The U.S. Senate Banking Committee will mark up and vote on the Digital Asset Market Clarity Act on May 14. The 309-page bill aims to create the first comprehensive regulatory framework for crypto, covering Bitcoin, stablecoins, and yield products. A key fight centers on Section 404. It restricts stablecoin issuers from paying “interest” on balances in a way that resembles traditional bank deposits. However, the bill includes a carve-out for “activity-based rewards,” a distinction that could help platforms like Coinbase continue staking and other on-chain yield offerings with more legal certainty. Industry pressure is already visible. Major banking groups, including the American Bankers Association (ABA) and the Bank Policy Institute (BPI), oppose the stablecoin yield provisions, arguing that any bank-like yield could move funds away from traditional banking. Coinbase CEO Brian Armstrong has publicly backed the Digital Asset Market Clarity Act, saying it preserves key protections while allowing activity-based rewards. In parallel, progressive lawmakers led by Sen. Elizabeth Warren threaten to block the bill unless stronger ethics provisions are added, citing potential conflicts involving President Trump and his family’s crypto business interests. Traders should watch the committee markup closely: any change to the Digital Asset Market Clarity Act wording around stablecoin yield could shift the competitive landscape for issuers and exchanges.
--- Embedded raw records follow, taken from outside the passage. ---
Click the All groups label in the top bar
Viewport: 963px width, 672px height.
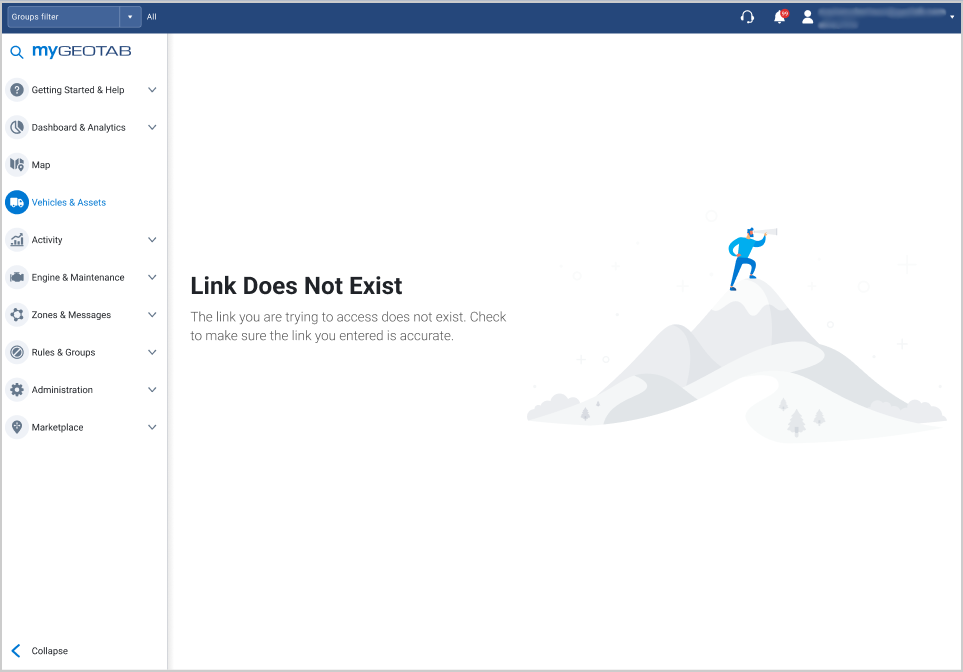152,16
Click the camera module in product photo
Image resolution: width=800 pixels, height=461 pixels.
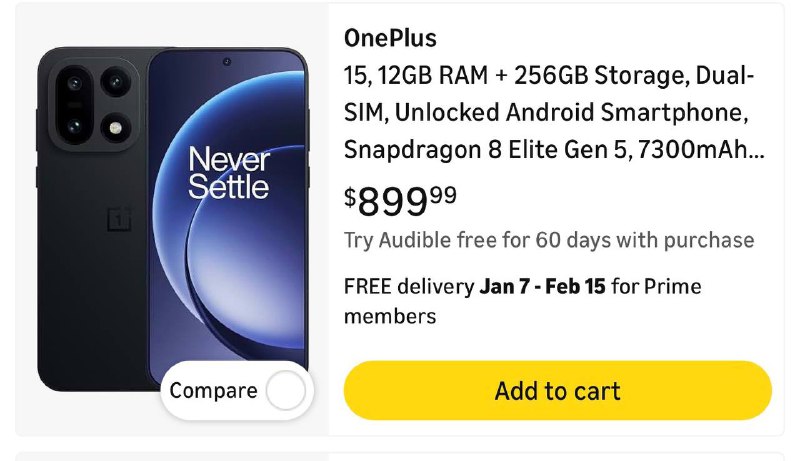[93, 104]
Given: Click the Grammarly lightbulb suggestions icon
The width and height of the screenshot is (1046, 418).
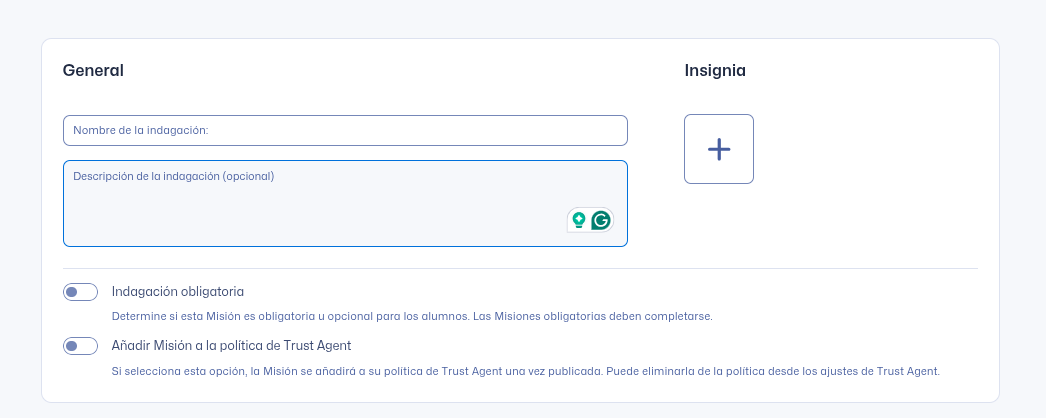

The bill still needs 60 Senate votes to pass, and ABA/BPI opposition suggests the path to the full chamber could be tougher than the committee vote alone implies.
Neutral
This is likely neutral for the broader crypto market. The Digital Asset Market Clarity Act could be a long-term positive for policy clarity (supporting Bitcoin and potentially normalizing on-chain yield models like Coinbase staking via the “activity-based rewards” carve-out). That clarity tends to reduce regulatory uncertainty premiums and can support risk appetite. At the same time, the Section 404 stablecoin yield restrictions are a near-term overhang for stablecoin issuers and any trading strategies that rely on bank-like stablecoin interest. Banking lobbies’ opposition (ABA/BPI) increases the probability of amendments and headline-driven volatility around the committee markup. In similar past U.S. legislative/regulatory push periods, markets often react in two phases: (1) short-term whipsaw on draft language and amendment rumors, and (2) longer-term repricing once the final text and voting math become clearer. Until the bill’s stablecoin yield wording is locked and Senate vote viability is clearer, traders may see mixed signals rather than a sustained directional move. Net: regulatory clarity helps the market’s structure, but stablecoin yield limitations and amendment risk keep it from being clearly bullish.